§ **What you will do**
Repeat only the stretch of lines below that runs from the line with "دنیای افسون‌گر کایلی اسپر (315, 213)" through the line with "زن برگ (321, 123)", unaltered.

§ **Source records**
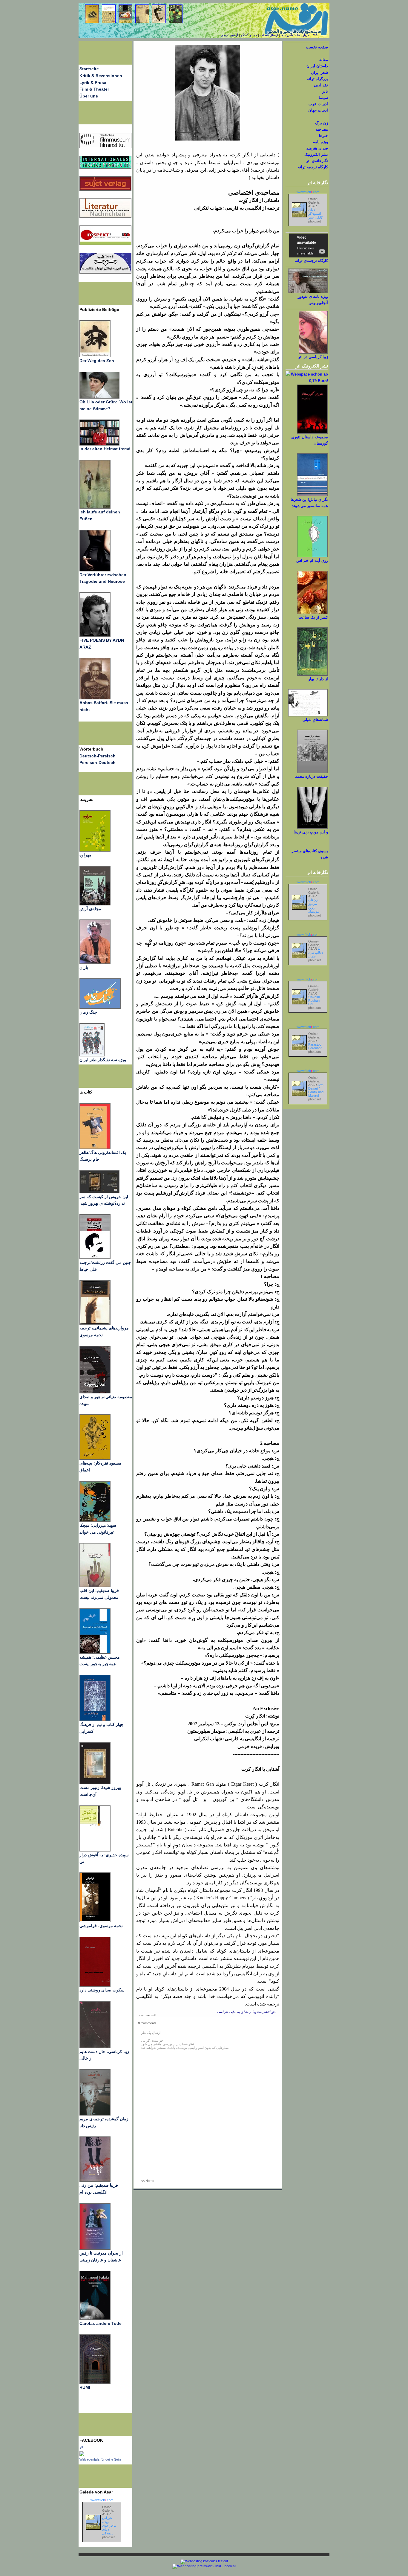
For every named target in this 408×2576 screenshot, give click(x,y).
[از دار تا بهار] (312, 674)
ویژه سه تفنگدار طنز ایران (102, 1059)
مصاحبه (322, 129)
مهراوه (85, 854)
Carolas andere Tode (100, 2323)
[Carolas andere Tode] (95, 2318)
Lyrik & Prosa (92, 82)
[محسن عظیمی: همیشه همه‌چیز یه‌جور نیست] (95, 1652)
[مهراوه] (95, 850)
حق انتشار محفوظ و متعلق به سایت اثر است (246, 2012)
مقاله (323, 59)
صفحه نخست (317, 47)
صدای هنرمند (317, 148)
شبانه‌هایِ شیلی (315, 719)
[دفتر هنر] (92, 1055)
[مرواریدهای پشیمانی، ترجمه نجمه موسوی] (95, 1323)
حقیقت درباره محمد (311, 776)
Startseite (89, 68)
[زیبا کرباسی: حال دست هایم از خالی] (95, 2046)
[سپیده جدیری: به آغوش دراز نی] (95, 1850)
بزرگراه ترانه (317, 79)
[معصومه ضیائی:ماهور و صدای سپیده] (95, 1392)
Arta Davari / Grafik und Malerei (315, 1090)
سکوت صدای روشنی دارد (102, 1990)
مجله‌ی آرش (90, 908)
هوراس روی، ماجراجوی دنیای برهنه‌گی (109, 2525)
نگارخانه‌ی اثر (317, 160)
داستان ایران (317, 66)
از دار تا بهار (318, 679)
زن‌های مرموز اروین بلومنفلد (314, 905)
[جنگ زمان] (100, 1007)
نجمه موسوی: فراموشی (101, 1925)
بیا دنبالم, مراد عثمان (315, 952)
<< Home (147, 2180)
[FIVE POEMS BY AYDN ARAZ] (95, 635)
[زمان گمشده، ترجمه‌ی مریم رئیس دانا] (95, 2114)
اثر (81, 2447)
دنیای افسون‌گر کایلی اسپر (315, 213)
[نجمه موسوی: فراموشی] (95, 1920)
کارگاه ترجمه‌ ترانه (313, 167)
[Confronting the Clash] (95, 1520)
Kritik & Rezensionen (100, 75)
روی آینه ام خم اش (312, 560)
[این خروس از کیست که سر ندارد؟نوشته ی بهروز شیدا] (99, 1191)
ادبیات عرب (318, 104)
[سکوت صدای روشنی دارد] (95, 1985)
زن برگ (321, 123)
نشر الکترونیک (316, 154)
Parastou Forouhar (315, 1046)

§ **Solved exercise**
دنیای افسون‌گر کایلی اسپر (315, 213)
[نجمه موسوی: فراموشی] (95, 1920)
کارگاه ترجمه‌ ترانه (313, 167)
[Confronting the Clash] (95, 1520)
Kritik & Rezensionen (100, 75)
روی آینه ام خم اش (312, 560)
[این خروس از کیست که سر ندارد؟نوشته ی بهروز شیدا] (99, 1191)
ادبیات عرب (318, 104)
[سکوت صدای روشنی دارد] (95, 1985)
زن برگ (321, 123)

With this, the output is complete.